November’s strong rally may have stolen some of the thunder from a year-end rally.

Promising vaccine news spurred a major rotation in November into cyclical stocks, like industrials and financials - the stocks that will do well in an economic recovery.

The S&P 500 is up more than 11% for the month so far.

“If it’s up more than 10%, it will only be the third time since World War II that November has been up that much,” said Sam Stovall, chief investment strategist at CFRA. “Such a strong November has a tendency to steal from Santa.”

But he said he still expects the market to be higher than its current level at year end even if there is a small so-called Santa Claus rally, and there should be a gain for December. On average, the S&P 500 has been up 1.5% in December, going back to World War II.

Back to FANG?

After November’s strong gain, with the Dow breaking 30,000 and the S&P hitting highs, there’s been increasing speculation the market could fall into a pullback phase as it digests gains.

But Katie Stockton, Fairlead Strategies chief technical strategist, said it’s more likely the market will instead gain momentum from the stocks that have been dragging.

“I’m calling for a rotation back into FANG. That of course can help the major indices remain firm or forge higher a little bit here,” she said. “I think the FANG stocks may contribute to upside before a pullback. I don’t think you should be waiting for a pullback because it could be coming from higher levels.”

She said from a contrarian perspective, sentiment and greed readings are at highs and could be seen as a signal of a pullback coming.

“People are talking about it,” she said, adding there’s also a high number of stocks that are advancing over decliners. “I would acknowledge that as a risk.
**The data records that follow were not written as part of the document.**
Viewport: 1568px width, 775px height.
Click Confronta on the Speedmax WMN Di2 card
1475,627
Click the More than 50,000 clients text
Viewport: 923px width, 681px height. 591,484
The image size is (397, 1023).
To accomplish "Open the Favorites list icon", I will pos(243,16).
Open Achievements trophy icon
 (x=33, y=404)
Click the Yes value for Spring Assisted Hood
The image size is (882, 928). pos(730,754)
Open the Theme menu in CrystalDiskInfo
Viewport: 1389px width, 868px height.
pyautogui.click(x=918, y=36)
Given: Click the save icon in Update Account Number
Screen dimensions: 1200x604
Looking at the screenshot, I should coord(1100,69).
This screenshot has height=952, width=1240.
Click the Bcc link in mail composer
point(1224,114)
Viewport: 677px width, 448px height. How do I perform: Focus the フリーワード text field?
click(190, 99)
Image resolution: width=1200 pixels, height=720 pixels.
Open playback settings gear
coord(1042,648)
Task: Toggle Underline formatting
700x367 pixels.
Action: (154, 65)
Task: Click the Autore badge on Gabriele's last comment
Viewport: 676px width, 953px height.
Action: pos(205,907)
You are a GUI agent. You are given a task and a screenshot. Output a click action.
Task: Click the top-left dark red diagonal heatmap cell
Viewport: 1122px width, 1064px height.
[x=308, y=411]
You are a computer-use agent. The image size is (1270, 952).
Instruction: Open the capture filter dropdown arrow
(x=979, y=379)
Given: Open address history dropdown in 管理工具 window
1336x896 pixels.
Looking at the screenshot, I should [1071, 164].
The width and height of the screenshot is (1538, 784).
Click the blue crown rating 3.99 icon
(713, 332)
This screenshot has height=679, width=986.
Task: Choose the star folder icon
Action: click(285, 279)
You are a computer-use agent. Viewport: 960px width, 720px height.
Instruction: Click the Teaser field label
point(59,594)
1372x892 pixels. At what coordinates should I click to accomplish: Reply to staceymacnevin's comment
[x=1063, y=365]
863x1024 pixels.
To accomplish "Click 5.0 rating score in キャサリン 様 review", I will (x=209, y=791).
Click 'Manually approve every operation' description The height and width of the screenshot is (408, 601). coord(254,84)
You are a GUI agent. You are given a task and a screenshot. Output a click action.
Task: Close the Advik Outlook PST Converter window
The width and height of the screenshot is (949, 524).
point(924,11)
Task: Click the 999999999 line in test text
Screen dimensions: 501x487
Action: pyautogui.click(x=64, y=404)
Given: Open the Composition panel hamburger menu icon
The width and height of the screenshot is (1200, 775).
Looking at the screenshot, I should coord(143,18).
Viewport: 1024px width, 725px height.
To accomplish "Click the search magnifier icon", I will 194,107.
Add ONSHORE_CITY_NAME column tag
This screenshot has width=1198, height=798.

You tend to see these extremes registered ahead of a pullback with a lead of anywhere from two to six weeks.”

Stockton said the FANG stocks — Facebook, Amazon, Netflix, and Google parent Alphabet — along with Apple and Microsoft all have signs of being oversold. Those stocks were mostly higher Wednesday with Amazon was up 2% and Apple gaining 0.8%.

Stovall said he took FANG down to market weight several week ago. “Our belief is they’re going to keep pace with the market,” he said. But so far in November, they haven’t kept up.

Some members of FANG, and big tech like Microsoft and Apple underperformed the broader market in November. Tech darling Apple, for instance, is only up 6.5% and Amazon has risen just 4.7%.

The S&P 500 was lower Wednesday, but the Nasdaq, lifted by tech, was up 0.4%.

“The FANG stocks can help take the floor when the names that are relatively overbought pull back,” Stockton said.

She pointed to Apple, and said its gains could help the overall market. ”[Apple] has a ~6% footprint in the SPX and ~12% footprint in the NASDAQ-100 Index. If it were to break out from the triangle that has formed since September, it would likely foster additional upside for the major indices despite the greed that characterizes the market right now,” she wrote in a note. Apple was trading at around $116 Monday, and Stockton notes resistance is at $120, while support was near $110 per share.’ Scott Redler, who follows short term technicals, said Apple is now acting better. “Apple was under pressure earlier in the week, and it found its footing at $112.50,” he said.

Tech is up 33% since the beginning of the year, but only as 4.3% since the start of October. Since that time, financials are up 18% and industrials are up 15%.

Strategists expect tech, with its highly cyclical semiconductor names, to also move higher but perhaps not as quickly as hit had. The FANG names are also the so-called “stay-at-home” stocks and they could do better as the virus continues to spread and hurt economic activity.

Ari Wald, technical analyst at Oppenheimer, said 87% of the New York Stock Exchange stocks are above their 200 day-moving average, the highest count since October 2009. That was when the market had been recovering for a few months after its sharp fall during the financial crisis, and it was considered a sign of all clear, Wald said.

“Markets do better when there’s more stocks participating, and the fact such a large degree of stocks are participating, that’s a good thing,” he said.